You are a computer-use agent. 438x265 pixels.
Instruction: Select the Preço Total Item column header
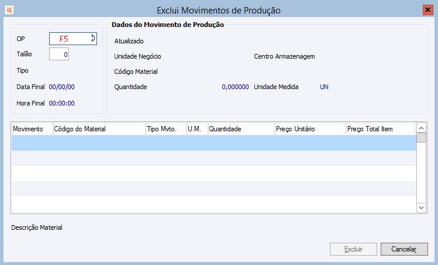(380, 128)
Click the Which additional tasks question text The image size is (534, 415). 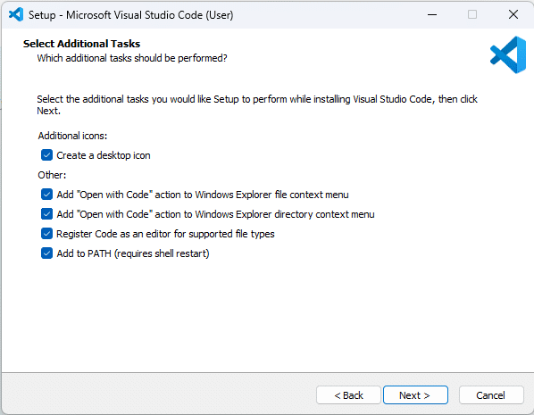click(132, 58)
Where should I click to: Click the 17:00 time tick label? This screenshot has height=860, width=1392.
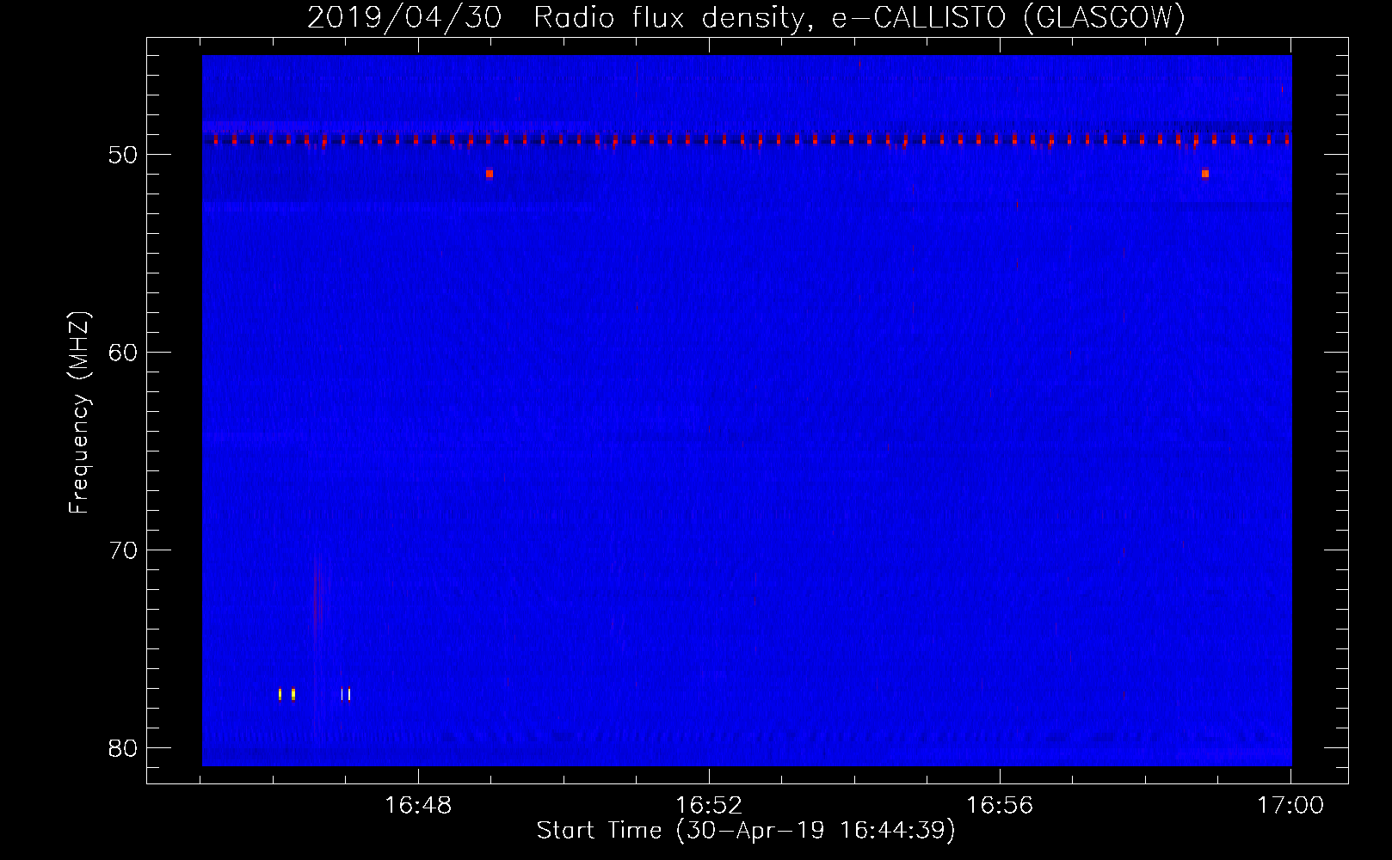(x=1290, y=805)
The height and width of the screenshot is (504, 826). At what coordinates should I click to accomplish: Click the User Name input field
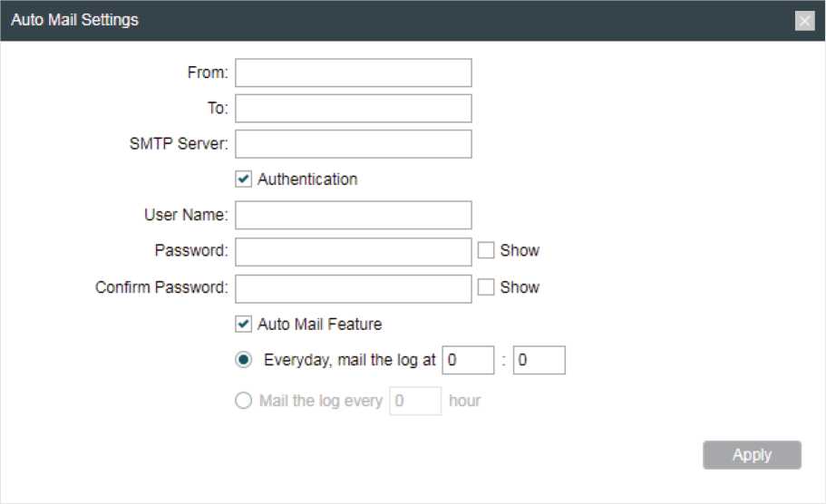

════

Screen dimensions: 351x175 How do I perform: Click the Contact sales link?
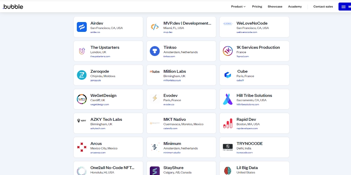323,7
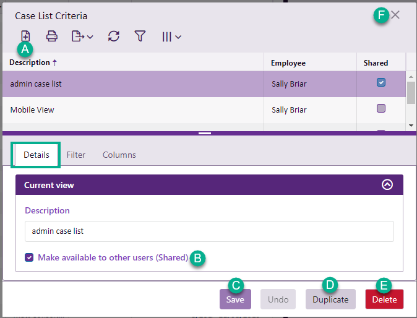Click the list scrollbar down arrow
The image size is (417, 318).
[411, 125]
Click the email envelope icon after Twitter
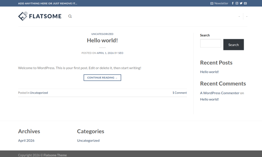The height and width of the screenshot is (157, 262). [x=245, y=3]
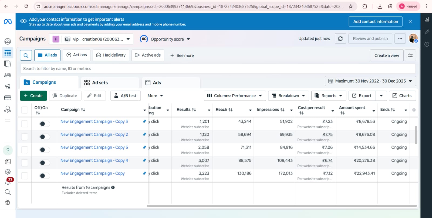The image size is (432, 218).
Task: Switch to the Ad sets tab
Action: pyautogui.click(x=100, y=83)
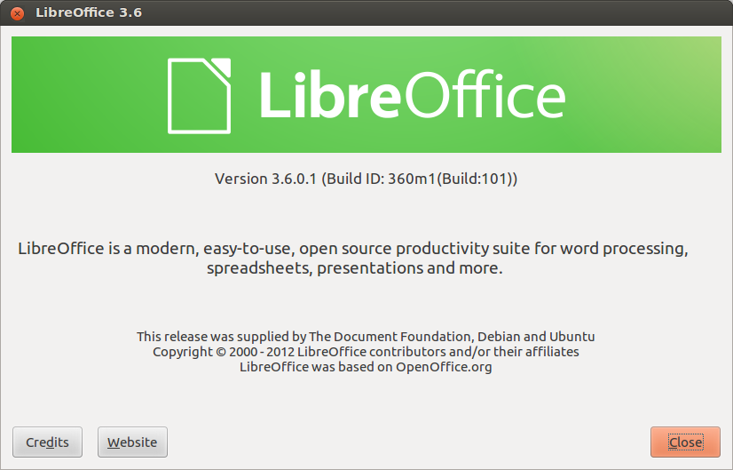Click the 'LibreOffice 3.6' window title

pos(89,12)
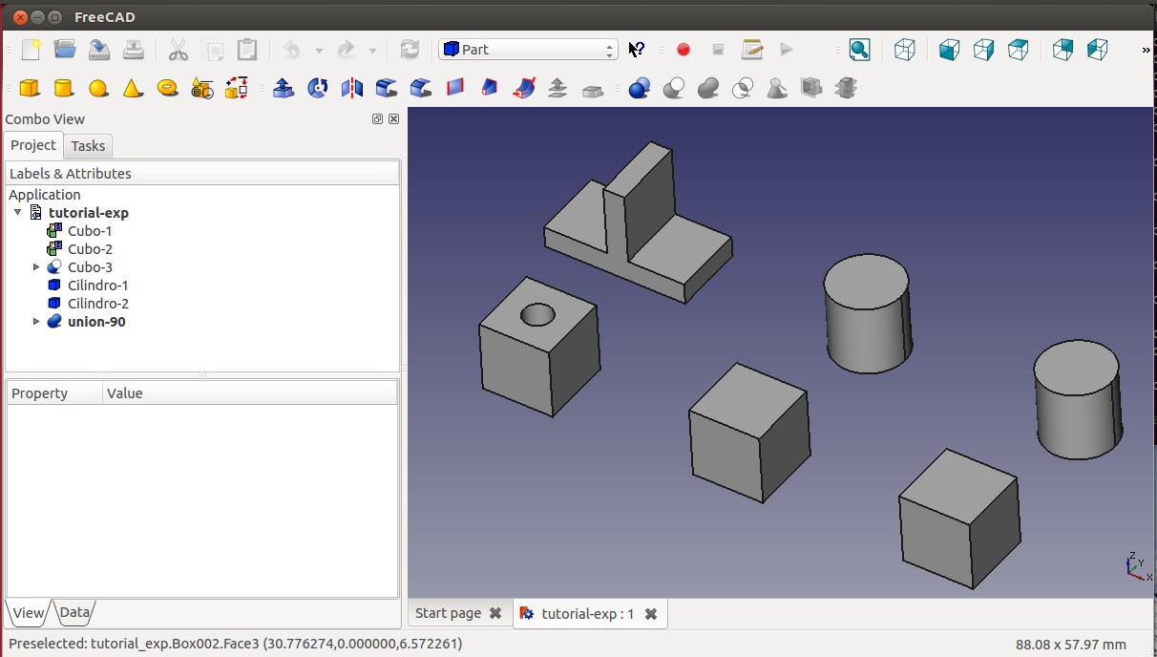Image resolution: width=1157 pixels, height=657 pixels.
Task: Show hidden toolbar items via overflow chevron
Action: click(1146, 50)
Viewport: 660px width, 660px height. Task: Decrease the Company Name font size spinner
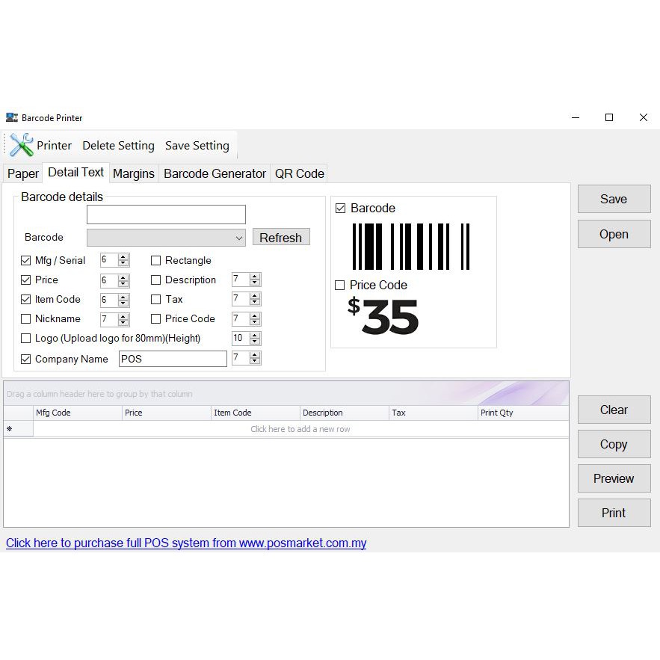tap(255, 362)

════

* **Prompt**: In the data above, take the line with "Where should I", the line with "The height and width of the screenshot is (504, 826).", and every line between, and set them down exactly without pictures.

* **Answer to this exercise**:
Where should I click to: Click the 17:00 time tick label? This screenshot has height=860, width=1392.
(x=1290, y=805)
The height and width of the screenshot is (504, 826). At what coordinates should I click to accomplish: Click the User Name input field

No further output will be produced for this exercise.